第3話 ダンジョンという日常の始まり
「わ~お」
免許取得から4日ほど経過し、その間に自分達の要望は職員会議を経て承認。免許を預ける保管庫が設置され、預けて、さあ、動き出そう!と言う所で感じていた懸念が朝のニュース番組で現実となってしまったのだ。
「クッソ早すぎ。政府ももう少し隠蔽するなり、金渡して口閉ざさせるなりしろよな」
動きやすいジャージに着替えながら、口では悪態を、内心では頭を抱える。そう、偶然レベルの稼げる冒険者がニューストップに出てしまったのだ。そして、懸念は下に降りた時にニュースを見て目を輝かせている妹の顔が如実に現れていた。なので、ご飯を食べながら、釘を刺す事にする。
「最初に言っておくぞ、妹よ。まず、あの日取り決めた事は守る、間違いないな?」
「うん!」
妹こと、桐谷 楓はしっかりと頷く。よし、ここから父と母も居るこの場で父と母には安心を、妹には軽い絶望を見せてやろう。
「俺とアキラは免許を学校に 2年間 預ける。つまり、お前がちゃんとこの兄と同じルールを守ると言った以上はお前にも守ってもらうぞ」
「え?」
「あらあら」
「うむ」
順に妹、母、父である。ちゃんと、あの日に色々話したはずだが、どうやら、こやつ滅茶苦茶浮かれていたようである。ギギギと言う感じで父と母を見た後、こちらを見る。そんな顔で見ても知らん。浮かれポンチだった奴が悪い。
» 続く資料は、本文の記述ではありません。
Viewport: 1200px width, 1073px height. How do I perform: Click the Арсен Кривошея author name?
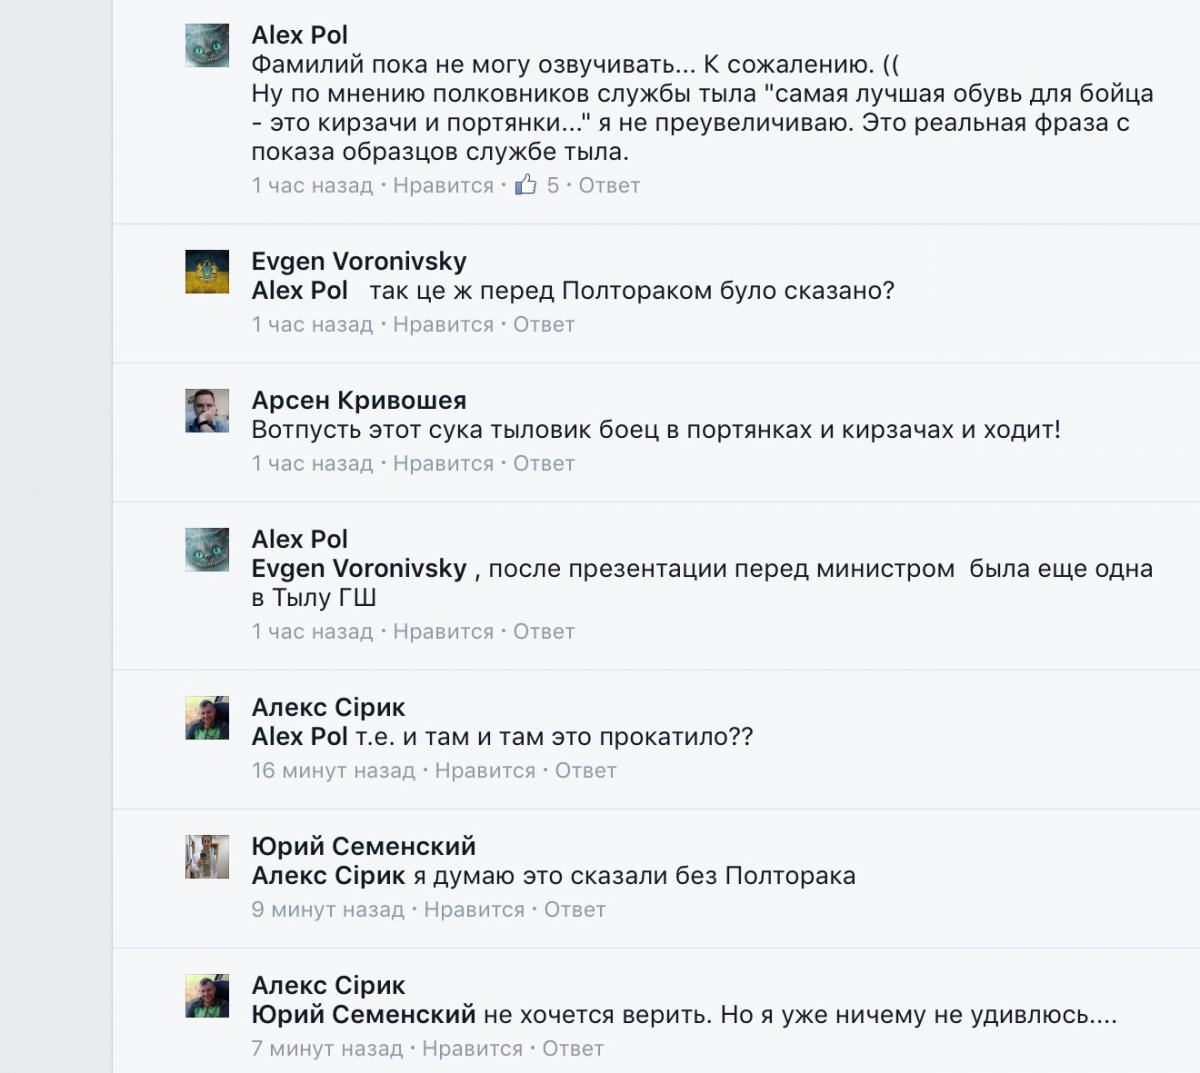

「はぁ、俺は今から学校までランニングして、プリント受け取ったら、そのままアキラと今日から色々準備するからな。朝から夕方まで会わんだろうから、夜にまた話してやるよ。じゃ、父さん、母さん、行ってきます。あ、お前もちゃんと学校に行けよ」
『えぇええええええええ?!』
行動開始の朝は妹の絶叫を背に開始されるのだった。ヴァカめ!そんな簡単に母さんと父さんがお前の参戦を許す訳なかろうに。扉が閉まった後、手を合わせて南無した後、先ずは学校を目指すのだった。しかし、帰宅した後が気が重いな。いや、ここは心を鬼にしなけりゃな。
「んじゃ、早速」
今夜の事を考えると色々と気が重いが、まあ、とりあえず、先ずは軽く筋肉をほぐした後、走って学校を目指すのだった。
「おはようさん。ふぅ・・・」
「おう、おはよう。こうして走ると、自転車の有難味分かるよなあ」
校門前でアキラと合流する。まあ、なんと言うか、案の定というか、予想を超えて早かったというか。登校する生徒は少ない。朝練がある部活の人間すら少ない。想定していた懸念以上だな、コレ。
「おはようございます、プリント受け取りに来ました」
「おう、これが今日から一週間分な」
少し説明が必要だろう。当初の自分の計画では学校で朝プリントを受け取り、翌日提出を繰り返すつもりだった。が、この方法はいきなりだと倒れてしまうかもしれないと言う事で、先ずは一週間分を受け取り、翌週の月曜朝に登校、提出。夏休み直前なので、先ずはテストケースと言う形で行う、そういう事になった。更に、自分のプラン提出にある着替えなどを行う場所は空き教室である家庭科予備室を使っていいとお達しが出た。実はプランとしては水道設備等があるどこかのレンタルルームを借りる予定だったのを先生が説得してくれたらしい。
「サブキー、確かにお預かりします」
「おう。紛失した場合はサブキー作成の金出してもらうから気を付けろよ」
まあ、学校としては生徒が登下校、授業を受けてますアピールが必要な所が強かったそうだから、この許可はそこを突いたのだろう。先生、恐ろしい人!と思いつつ、サブキーをキーホルダーに付ける。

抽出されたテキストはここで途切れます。